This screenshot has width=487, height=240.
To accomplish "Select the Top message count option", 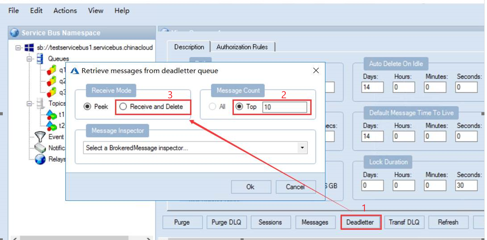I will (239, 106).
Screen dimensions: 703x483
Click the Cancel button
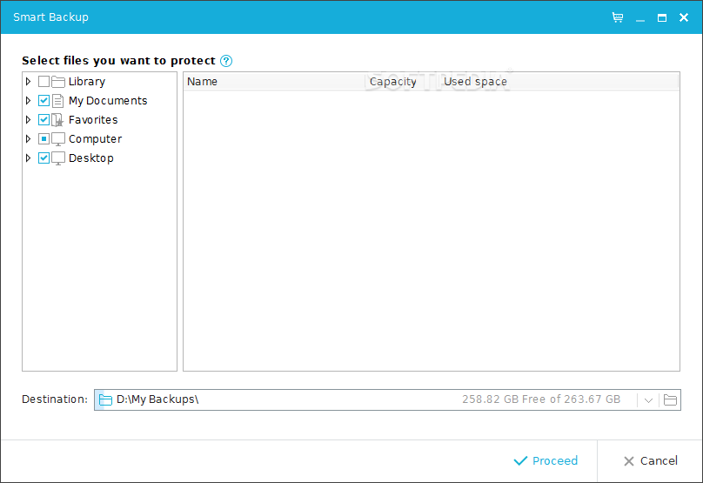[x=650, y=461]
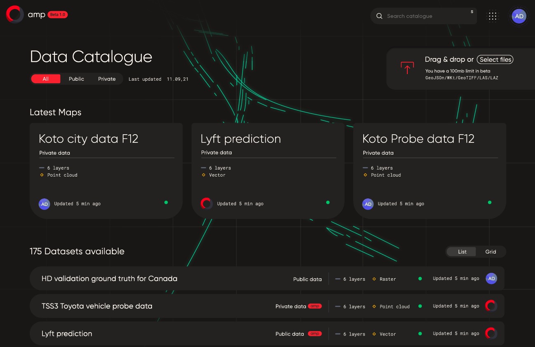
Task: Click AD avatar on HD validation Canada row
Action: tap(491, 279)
...
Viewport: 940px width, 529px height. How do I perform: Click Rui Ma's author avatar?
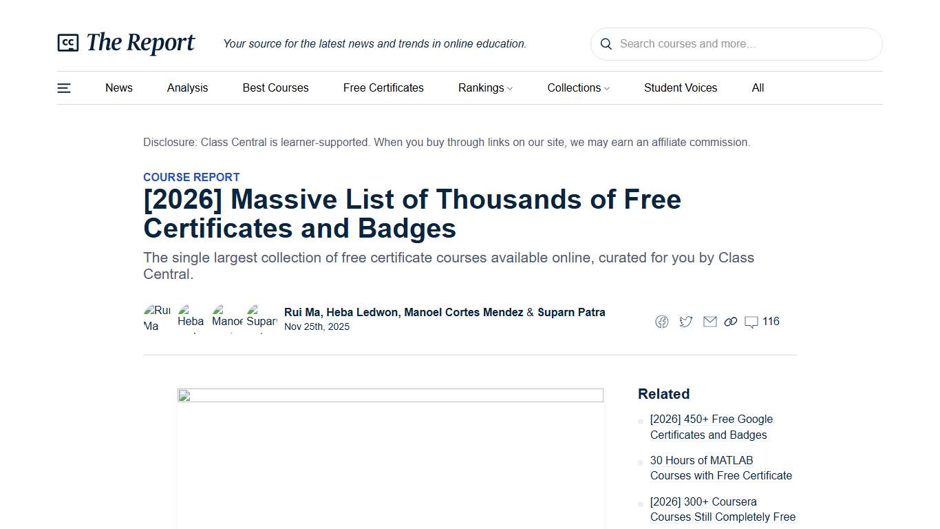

→ **Request**: Can you repeat the lines starting with the line with "Screen dimensions: 703x483" and going on through the line with "Action: tap(491, 279)", swapping "Cancel" for "Close" and keeping everything else unchanged? Give only those lines, without the pictures.

→ **Response to the task**:
Screen dimensions: 703x483
Click the Close button
[x=650, y=461]
Task: Click AD avatar on HD validation Canada row
Action: tap(491, 279)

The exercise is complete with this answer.